* SHORT PROBLEM
Copy the listing below from its first line through the line containing "Action: click(288, 314)", both included, keeping the requests unchanged and offsetting each coordinate in the answers by adding 15 to it.

▽

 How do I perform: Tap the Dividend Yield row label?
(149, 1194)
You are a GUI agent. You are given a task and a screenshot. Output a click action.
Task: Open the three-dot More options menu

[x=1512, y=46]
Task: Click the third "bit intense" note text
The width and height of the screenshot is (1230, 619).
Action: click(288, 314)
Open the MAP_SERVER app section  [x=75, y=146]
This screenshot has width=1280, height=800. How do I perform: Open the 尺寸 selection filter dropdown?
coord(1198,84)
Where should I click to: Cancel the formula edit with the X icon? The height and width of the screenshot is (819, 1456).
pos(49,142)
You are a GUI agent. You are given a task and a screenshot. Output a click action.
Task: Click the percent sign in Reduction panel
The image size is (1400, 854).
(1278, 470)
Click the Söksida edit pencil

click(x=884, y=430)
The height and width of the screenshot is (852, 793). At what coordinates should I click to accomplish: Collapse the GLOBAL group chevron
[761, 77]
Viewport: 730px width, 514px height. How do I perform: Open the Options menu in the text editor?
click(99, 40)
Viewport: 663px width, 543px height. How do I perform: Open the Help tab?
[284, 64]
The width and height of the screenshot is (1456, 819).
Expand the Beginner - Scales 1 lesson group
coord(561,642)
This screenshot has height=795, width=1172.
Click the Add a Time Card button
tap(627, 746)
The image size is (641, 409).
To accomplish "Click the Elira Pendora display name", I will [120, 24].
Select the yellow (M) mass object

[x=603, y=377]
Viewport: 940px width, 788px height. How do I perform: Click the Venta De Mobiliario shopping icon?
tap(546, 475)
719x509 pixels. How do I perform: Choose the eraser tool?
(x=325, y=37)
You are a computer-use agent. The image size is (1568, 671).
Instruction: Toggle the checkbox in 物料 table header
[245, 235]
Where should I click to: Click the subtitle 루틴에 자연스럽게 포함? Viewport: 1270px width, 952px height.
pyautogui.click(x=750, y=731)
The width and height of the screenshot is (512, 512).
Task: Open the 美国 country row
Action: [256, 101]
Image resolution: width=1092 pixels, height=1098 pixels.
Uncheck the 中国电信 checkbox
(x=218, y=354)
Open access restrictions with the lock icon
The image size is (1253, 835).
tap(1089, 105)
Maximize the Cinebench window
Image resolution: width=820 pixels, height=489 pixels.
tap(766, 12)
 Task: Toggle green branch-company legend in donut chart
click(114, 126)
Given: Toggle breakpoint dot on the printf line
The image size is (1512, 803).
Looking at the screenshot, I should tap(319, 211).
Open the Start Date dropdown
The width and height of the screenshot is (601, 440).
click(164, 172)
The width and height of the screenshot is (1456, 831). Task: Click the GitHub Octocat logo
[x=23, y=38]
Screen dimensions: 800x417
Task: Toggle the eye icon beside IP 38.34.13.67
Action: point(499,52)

△

* WORKED ANSWER
 How do I perform: Tap the Dividend Yield row label?
(164, 1209)
You are a GUI agent. You are given a task and a screenshot. Output a click action.
Task: Open the three-dot More options menu

[x=1527, y=61]
Task: Click the third "bit intense" note text
The width and height of the screenshot is (1230, 619).
Action: click(303, 329)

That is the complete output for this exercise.